Fall of Singapore
By 31 January 1942, all British Empire forces had withdrawn from the Malay peninsula onto Singapore Island. On 8 February, the Japanese landed in the north-west of the island and within six days they were on the outskirts of Singapore city, which was also now under constant air attack.
Many of the troops had been shocked at the apparent lack of defences on the island. The men were battle-weary and the Australians had lost nearly 700 men fighting in Malaya since 14 January, with hundreds of others sick or wounded. Only one trained reinforcement unit, the 2/4th Machine Gun Battalion, arrived from Australia. Other last-minute reinforcements sent were untrained and ill-equipped for battle.
The Japanese had prepared for the invasion of Singapore with a heavy bombardment. They began their amphibious landings on the north-west of the island, where the Strait of Johore is narrowest. This area was held by the Australian 22nd Infantry Brigade but late on the night of 8 February the Japanese made their way through undefended sections. Twenty-four hours later a second Japanese landing force struck between the Causeway and the mouth of the Kranji River, an area held by the Australian 27th Infantry Brigade. By the morning of 10 February there were Japanese troops on most of north-west Singapore.
The Australian, British and Indian troops tried to hold the Japanese at various defensive lines but after two days many of their dreadfully depleted battalions had to be reorganised into composite units. A counter-attack on 10-11 February failed and on 12 February General H Gordon Bennett, the Australian commander, began moving his near-exhausted 8th Division AIF units into a perimeter just a few kilometres out of the city. By the next day the Japanese were within five kilometres of the Singapore waterfront. The entire city was now within range of Japanese artillery.

(To do):
A: In the Fall of Singapore text, which was the only trained reinforcement unit to arrive from Australia?
B: Carry the Fall of Singapore text forward from its final sentence.

(Source information):
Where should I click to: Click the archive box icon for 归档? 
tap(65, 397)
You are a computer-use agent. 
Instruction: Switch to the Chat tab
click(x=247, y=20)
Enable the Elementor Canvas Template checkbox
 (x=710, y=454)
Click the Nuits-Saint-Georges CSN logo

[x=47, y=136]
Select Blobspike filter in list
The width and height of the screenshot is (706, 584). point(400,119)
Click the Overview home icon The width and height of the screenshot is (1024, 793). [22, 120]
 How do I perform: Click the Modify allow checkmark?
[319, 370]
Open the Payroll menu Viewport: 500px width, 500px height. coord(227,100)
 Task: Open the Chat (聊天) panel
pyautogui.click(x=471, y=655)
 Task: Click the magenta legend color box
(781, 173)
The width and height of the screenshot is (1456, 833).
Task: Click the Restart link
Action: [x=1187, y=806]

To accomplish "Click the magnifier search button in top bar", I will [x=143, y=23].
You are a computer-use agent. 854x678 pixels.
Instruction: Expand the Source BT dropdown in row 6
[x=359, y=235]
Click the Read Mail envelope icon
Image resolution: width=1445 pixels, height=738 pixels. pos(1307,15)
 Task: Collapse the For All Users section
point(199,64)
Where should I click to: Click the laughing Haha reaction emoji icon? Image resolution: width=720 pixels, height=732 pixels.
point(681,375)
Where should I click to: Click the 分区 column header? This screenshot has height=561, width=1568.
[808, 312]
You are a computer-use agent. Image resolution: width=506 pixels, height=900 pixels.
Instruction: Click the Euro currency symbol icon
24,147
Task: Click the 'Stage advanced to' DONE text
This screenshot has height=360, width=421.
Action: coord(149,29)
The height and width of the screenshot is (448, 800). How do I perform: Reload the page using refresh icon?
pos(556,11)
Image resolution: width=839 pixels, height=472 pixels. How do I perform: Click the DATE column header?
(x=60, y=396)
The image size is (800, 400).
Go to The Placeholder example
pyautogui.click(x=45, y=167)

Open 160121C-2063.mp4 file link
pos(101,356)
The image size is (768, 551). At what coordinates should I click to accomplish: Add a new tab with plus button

(Responses per task):
A: The 2/4th Machine Gun Battalion.

B:
Official evacuations from Singapore had begun in late January and continued until almost the last moment. RAAF squadrons had been evacuated before the Japanese invaded the island and the remaining RAN warships were ordered to leave. Some merchant ships also got away carrying evacuees from the path of the Japanese. The warships' main operational tasks were escort duties, and the fleet based in Singapore included the destroyer HMAS Vampire and the sloop HMAS Yarra, which arrived late in January, along with several corvettes. The corvettes in the 21st Minesweeping Flotilla swept the sea lanes and conducted anti-submarine patrols. HMA Ships Toowoomba, Wollongong and Ballarat reinforced the original four corvettes, HMA Ships Bendigo, Burnie, Goulburn and Maryborough. The last 65 Australian Army nurses stationed in Singapore were ordered to board the Vyner Brooke, which sailed on 12 February. Their colleagues, who had sailed in the Empire Star the previous day, reached Australia, but only 24 of the nurses who sailed in the Vyner Brooke survived to return to Australia in 1945 after the war had ended.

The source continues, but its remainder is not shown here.